I am five years old and my parents are shouting and dad has tears running down his face, the first time I have seen him cry - come, come and watch the TV! (this is unusual because normally we're not allowed, our parents tell us it is full of propaganda, a word we don't yet understand). I and my twin brother rush into the room and we see a man raise his fist in the air and we are told that this is the man who will heal our country, give us a future that is free of prison and exile and fear. It is an early, visceral memory.
It is the beginning of the 90s and I begin school, and it is a liberal school that has always been multiracial, but still majority white, and the police come and make us practice bomb drills and our parents are furious but still a little on edge. Even today I know exactly what position to assume if I am gunned when in a bus, and I remember the shapes of plastic model landmines and how many seconds a grenade will take to explode - how easy it is to teach children to be afraid.
Many families are packing their lives and moving to New Zealand, and for nearly two decades it will not occur to me that anyone other than racist white people would choose to live in that gentle country that today I so admire. I wish to be black, because I can already see what it means to have this skin in this place, and spend hours fantasizing about the patterns I would braid in my hair if only it would stay, instead of slipping out immediately, stubbornly downwards.
And then it election day and there is weeping and dancing and my father and my grandfather explain the holocaust that brought Oupa here, explain what it meant to come to a country that was at war with itself, explain what it meant to have love limited in every way whether in Germany or in South Africa, and everybody, everybody, is going to vote and I think with pride that one day I will do this too.
For Christmas I am given the abridged edition of Long Walk to Freedom and I read it and read it and read it again, and then I visit Oupa and make my way through his shelf of once-banned literature (no more abridged editions, please!) and read everything I can find on the holocaust and on apartheid. Biko affirms my hunch that black is indeed most beautiful. By the age of 10 I have cried myself to sleep on countless nights at the horror of humanity, and I say to my parents I want nothing to do with death - I will become a vegetarian.
At 19, I vote, and I am filled with pride.
At 23 I vote again, this time anxiously - who to choose is not so clear, I spend a sleepless night raging between loyalty and fury. The idealism and pragmatism of my age come together and I wish for the moral clarity of childhood. By now I work with refugees and want an open country, a country that gives as much as it had to take to keep the struggle going, that reaches out as much now as it did then, but this time to bring in, not to get out, to change visibly, not invisibly, to lead with love.

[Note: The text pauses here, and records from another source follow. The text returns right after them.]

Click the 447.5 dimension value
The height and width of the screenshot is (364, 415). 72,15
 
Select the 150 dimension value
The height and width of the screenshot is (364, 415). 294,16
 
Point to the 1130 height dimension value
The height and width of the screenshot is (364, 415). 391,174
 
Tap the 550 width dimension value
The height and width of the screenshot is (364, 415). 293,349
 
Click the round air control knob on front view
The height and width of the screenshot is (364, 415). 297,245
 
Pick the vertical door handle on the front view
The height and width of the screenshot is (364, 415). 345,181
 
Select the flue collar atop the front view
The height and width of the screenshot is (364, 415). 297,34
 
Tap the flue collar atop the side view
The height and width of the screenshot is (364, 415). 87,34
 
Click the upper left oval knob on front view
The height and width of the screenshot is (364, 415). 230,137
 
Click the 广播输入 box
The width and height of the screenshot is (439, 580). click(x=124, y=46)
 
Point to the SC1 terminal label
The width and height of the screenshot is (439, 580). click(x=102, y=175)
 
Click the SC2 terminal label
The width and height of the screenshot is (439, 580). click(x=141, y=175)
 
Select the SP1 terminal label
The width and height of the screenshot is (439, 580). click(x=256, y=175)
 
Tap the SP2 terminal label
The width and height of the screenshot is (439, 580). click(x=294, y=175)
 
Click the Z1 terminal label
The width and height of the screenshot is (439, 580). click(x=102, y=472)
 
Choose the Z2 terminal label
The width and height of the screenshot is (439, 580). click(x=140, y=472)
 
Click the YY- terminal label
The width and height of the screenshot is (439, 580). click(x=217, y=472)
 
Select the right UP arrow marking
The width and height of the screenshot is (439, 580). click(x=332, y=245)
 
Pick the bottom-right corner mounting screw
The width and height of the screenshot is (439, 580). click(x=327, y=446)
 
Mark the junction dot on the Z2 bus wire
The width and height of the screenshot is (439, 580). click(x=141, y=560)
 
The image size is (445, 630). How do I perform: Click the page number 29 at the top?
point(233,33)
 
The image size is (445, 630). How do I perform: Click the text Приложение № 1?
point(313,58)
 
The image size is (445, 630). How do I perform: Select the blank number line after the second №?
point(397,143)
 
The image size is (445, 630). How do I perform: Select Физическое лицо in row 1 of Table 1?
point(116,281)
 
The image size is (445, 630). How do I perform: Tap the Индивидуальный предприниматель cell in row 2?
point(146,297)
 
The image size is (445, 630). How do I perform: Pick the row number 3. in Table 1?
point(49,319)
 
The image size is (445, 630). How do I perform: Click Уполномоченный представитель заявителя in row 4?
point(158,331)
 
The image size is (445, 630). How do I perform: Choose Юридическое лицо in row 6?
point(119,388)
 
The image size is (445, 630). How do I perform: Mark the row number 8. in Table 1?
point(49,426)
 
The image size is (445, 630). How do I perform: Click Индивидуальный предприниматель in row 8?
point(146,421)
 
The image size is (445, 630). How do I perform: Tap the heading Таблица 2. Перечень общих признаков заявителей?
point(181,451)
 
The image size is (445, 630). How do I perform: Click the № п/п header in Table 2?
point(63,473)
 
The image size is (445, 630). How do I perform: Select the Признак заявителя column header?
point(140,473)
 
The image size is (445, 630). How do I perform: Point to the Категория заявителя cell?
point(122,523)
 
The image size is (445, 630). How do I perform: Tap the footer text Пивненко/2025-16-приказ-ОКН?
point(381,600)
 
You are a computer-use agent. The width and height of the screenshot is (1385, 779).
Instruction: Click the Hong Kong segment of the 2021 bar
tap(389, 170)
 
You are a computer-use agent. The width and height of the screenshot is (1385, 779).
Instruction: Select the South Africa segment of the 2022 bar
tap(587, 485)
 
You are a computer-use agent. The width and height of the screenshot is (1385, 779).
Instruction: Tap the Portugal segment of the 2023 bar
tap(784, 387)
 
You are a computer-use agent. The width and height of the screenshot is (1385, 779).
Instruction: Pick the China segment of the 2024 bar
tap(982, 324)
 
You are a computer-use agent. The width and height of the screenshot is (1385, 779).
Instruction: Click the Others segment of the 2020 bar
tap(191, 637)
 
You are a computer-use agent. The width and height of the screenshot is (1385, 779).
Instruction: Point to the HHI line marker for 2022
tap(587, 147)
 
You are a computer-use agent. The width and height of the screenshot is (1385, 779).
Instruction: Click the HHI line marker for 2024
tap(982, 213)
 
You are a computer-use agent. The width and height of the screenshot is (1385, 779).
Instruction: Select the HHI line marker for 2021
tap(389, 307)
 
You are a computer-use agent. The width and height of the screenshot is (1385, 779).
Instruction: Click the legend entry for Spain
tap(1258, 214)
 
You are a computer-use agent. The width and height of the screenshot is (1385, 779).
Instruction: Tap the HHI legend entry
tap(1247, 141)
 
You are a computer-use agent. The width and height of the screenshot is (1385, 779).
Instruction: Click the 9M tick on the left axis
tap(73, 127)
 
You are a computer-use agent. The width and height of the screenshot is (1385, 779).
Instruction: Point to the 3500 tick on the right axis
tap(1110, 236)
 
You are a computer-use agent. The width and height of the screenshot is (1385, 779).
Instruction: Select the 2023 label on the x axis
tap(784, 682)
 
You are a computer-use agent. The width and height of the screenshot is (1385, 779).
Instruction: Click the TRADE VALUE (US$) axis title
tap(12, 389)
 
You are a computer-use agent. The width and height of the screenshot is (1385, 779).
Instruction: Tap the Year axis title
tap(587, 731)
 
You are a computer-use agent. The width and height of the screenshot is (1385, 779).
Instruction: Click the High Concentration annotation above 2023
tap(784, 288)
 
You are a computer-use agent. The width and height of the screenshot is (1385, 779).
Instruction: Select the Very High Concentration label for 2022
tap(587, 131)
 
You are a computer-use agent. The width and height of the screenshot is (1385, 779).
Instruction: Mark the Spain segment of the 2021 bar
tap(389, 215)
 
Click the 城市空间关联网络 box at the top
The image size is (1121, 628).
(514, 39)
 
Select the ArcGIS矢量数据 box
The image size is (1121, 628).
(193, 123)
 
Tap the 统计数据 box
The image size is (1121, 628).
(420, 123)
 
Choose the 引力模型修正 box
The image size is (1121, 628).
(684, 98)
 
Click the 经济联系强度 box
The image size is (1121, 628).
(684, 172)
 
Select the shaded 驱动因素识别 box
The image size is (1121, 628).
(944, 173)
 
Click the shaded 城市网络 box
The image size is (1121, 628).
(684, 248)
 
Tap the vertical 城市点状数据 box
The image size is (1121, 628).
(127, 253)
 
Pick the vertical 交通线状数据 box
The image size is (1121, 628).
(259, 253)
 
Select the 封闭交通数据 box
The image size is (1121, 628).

At 24 I leave the country to further my studies, and almost immediately the bite of being away begins. I miss home constantly, but I comfort myself that there is much of this to one day bring back. Twelve countries later I am living in Angola, discussing the possibility of lecturing at the University of Katyavala Bwila in Benguela - city with the name of the ocean current that defined my childhood, a current that connects the world at a different angle to the anglophone dream of railways, but no less profoundly. In a quiet moment of an ordinary day I turn on the staff computer and realize the world has changed. Not so dramatically for me - this man is no less present today than yesterday - but the symbols have shifted irrevocably and I have to reorientate my world.
Tears roll unexpectedly down my cheeks and my Angolan and Cuban colleagues are startled, sad. We sit under a photograph of Eduardo Dos Santos in a monumental frame and we speak a little about how this man, Mandela, represented everything we hope and dream and sometimes cannot attain, the best in us all, the worst overcome. This is not how I imagined the end of his time, far away from home in a language I have come to recently, inflected with Cuban Spanish, but everybody is affected and speaking is important. Students hug me, colleagues send messages, people are patient with me while I stare at screens and say 'well no, I didn't know him, but it's still hard, I feel the sadness of the country' and they hug me again and say 'we understand'.
It is hard to be far away from home today, this week, yet whatever light has been released into the world, it reaches me here, it reaches us all, and I am grateful and comforted and never more proud whilst at the same time, never more aching.
In a gleaming new supermarket in a country once wracked by unthinkable violence, a tribute has been set up to Mandela, and I watch from a distance the steady stream of people who pause in their shopping, page through books, speak to one another, hug each other. It is so incongruous that it seems unreal, yet perhaps this is the miracle, this quiet moment of reflection in the business of the peaceful everyday that impacts upon us all. A supermarket built after decades of war, the freedom to buy and sell and then to pause in peace, to read, to reflect - to offer back something.
For all of this I am thankful, inspired in every interaction with every person. In becoming larger-than-life, despite the weight it put upon the shoulders of a mortal, so clearly human man, the possibilities to recognize and care for one another have been exponentially expanded, in this case, such that it envelops us all, in care for one another, in love.